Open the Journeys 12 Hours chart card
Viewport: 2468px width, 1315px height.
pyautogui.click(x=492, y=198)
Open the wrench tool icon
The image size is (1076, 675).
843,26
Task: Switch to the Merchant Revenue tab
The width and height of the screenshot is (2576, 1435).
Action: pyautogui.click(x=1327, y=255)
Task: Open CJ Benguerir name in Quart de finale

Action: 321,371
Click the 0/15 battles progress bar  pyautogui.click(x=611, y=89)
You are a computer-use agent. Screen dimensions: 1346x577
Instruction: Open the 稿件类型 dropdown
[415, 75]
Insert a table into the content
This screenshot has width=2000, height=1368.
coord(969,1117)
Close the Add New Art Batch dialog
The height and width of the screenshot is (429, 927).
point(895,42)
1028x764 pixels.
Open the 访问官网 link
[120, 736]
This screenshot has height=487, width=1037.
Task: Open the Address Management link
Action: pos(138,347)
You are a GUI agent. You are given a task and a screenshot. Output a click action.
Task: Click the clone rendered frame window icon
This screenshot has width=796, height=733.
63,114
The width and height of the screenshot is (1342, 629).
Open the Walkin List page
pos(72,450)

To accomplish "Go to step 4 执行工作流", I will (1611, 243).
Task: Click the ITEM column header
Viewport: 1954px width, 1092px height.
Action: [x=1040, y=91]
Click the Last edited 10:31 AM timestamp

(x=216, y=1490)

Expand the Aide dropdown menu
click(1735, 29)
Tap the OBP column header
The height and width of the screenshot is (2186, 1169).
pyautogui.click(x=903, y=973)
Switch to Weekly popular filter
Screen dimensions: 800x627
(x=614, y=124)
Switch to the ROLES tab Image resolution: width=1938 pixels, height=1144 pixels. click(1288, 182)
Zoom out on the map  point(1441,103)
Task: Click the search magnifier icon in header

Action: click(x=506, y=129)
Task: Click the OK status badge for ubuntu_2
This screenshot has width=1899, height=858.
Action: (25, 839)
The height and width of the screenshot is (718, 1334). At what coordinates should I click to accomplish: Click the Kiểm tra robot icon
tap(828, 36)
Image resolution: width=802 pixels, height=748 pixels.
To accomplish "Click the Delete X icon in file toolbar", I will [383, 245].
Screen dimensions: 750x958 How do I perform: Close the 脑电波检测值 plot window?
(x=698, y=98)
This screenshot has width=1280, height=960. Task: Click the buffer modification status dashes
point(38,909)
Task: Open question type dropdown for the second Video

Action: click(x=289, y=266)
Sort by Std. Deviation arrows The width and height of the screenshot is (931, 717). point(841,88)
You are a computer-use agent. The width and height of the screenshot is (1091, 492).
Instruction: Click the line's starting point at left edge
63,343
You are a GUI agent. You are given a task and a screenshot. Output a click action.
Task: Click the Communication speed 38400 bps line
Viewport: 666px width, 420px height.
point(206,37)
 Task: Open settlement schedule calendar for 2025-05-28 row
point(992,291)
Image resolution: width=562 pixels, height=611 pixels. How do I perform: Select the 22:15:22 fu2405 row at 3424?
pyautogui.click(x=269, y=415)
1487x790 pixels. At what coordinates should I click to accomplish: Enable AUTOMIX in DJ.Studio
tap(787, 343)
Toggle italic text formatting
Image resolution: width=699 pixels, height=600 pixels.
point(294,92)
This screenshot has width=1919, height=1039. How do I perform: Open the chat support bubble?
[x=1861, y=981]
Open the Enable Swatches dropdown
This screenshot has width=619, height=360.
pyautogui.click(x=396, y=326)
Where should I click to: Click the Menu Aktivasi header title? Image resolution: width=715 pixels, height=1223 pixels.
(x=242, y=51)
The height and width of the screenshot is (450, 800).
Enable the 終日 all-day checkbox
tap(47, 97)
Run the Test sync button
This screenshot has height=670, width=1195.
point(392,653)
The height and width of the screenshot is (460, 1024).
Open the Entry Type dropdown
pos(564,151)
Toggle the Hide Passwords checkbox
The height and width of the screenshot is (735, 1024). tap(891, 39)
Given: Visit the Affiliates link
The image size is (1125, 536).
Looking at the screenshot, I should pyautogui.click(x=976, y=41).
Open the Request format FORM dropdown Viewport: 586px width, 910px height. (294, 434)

************

## What needs to be done
Return every line of the records above without any changes.

## Worked solution
Open the Journeys 12 Hours chart card
Viewport: 2468px width, 1315px height.
pyautogui.click(x=492, y=198)
Open the wrench tool icon
The image size is (1076, 675).
843,26
Task: Switch to the Merchant Revenue tab
The width and height of the screenshot is (2576, 1435).
Action: pyautogui.click(x=1327, y=255)
Task: Open CJ Benguerir name in Quart de finale

Action: 321,371
Click the 0/15 battles progress bar  pyautogui.click(x=611, y=89)
You are a computer-use agent. Screen dimensions: 1346x577
Instruction: Open the 稿件类型 dropdown
[415, 75]
Insert a table into the content
This screenshot has width=2000, height=1368.
coord(969,1117)
Close the Add New Art Batch dialog
The height and width of the screenshot is (429, 927).
point(895,42)
1028x764 pixels.
Open the 访问官网 link
[120, 736]
This screenshot has height=487, width=1037.
Task: Open the Address Management link
Action: pos(138,347)
You are a GUI agent. You are given a task and a screenshot. Output a click action.
Task: Click the clone rendered frame window icon
This screenshot has width=796, height=733.
63,114
The width and height of the screenshot is (1342, 629).
Open the Walkin List page
pos(72,450)

To accomplish "Go to step 4 执行工作流", I will (1611, 243).
Task: Click the ITEM column header
Viewport: 1954px width, 1092px height.
Action: [x=1040, y=91]
Click the Last edited 10:31 AM timestamp

(x=216, y=1490)

Expand the Aide dropdown menu
click(1735, 29)
Tap the OBP column header
The height and width of the screenshot is (2186, 1169).
pyautogui.click(x=903, y=973)
Switch to Weekly popular filter
Screen dimensions: 800x627
(x=614, y=124)
Switch to the ROLES tab Image resolution: width=1938 pixels, height=1144 pixels. click(1288, 182)
Zoom out on the map  point(1441,103)
Task: Click the search magnifier icon in header

Action: click(x=506, y=129)
Task: Click the OK status badge for ubuntu_2
This screenshot has width=1899, height=858.
Action: (25, 839)
The height and width of the screenshot is (718, 1334). At what coordinates should I click to accomplish: Click the Kiểm tra robot icon
tap(828, 36)
Image resolution: width=802 pixels, height=748 pixels.
To accomplish "Click the Delete X icon in file toolbar", I will [383, 245].
Screen dimensions: 750x958 How do I perform: Close the 脑电波检测值 plot window?
(x=698, y=98)
This screenshot has width=1280, height=960. Task: Click the buffer modification status dashes
point(38,909)
Task: Open question type dropdown for the second Video

Action: click(x=289, y=266)
Sort by Std. Deviation arrows The width and height of the screenshot is (931, 717). point(841,88)
You are a computer-use agent. The width and height of the screenshot is (1091, 492).
Instruction: Click the line's starting point at left edge
63,343
You are a GUI agent. You are given a task and a screenshot. Output a click action.
Task: Click the Communication speed 38400 bps line
Viewport: 666px width, 420px height.
point(206,37)
 Task: Open settlement schedule calendar for 2025-05-28 row
point(992,291)
Image resolution: width=562 pixels, height=611 pixels. How do I perform: Select the 22:15:22 fu2405 row at 3424?
pyautogui.click(x=269, y=415)
1487x790 pixels. At what coordinates should I click to accomplish: Enable AUTOMIX in DJ.Studio
tap(787, 343)
Toggle italic text formatting
Image resolution: width=699 pixels, height=600 pixels.
point(294,92)
This screenshot has width=1919, height=1039. How do I perform: Open the chat support bubble?
[x=1861, y=981]
Open the Enable Swatches dropdown
This screenshot has width=619, height=360.
pyautogui.click(x=396, y=326)
Where should I click to: Click the Menu Aktivasi header title? Image resolution: width=715 pixels, height=1223 pixels.
(x=242, y=51)
The height and width of the screenshot is (450, 800).
Enable the 終日 all-day checkbox
tap(47, 97)
Run the Test sync button
This screenshot has height=670, width=1195.
point(392,653)
The height and width of the screenshot is (460, 1024).
Open the Entry Type dropdown
pos(564,151)
Toggle the Hide Passwords checkbox
The height and width of the screenshot is (735, 1024). tap(891, 39)
Given: Visit the Affiliates link
The image size is (1125, 536).
Looking at the screenshot, I should pyautogui.click(x=976, y=41).
Open the Request format FORM dropdown Viewport: 586px width, 910px height. (294, 434)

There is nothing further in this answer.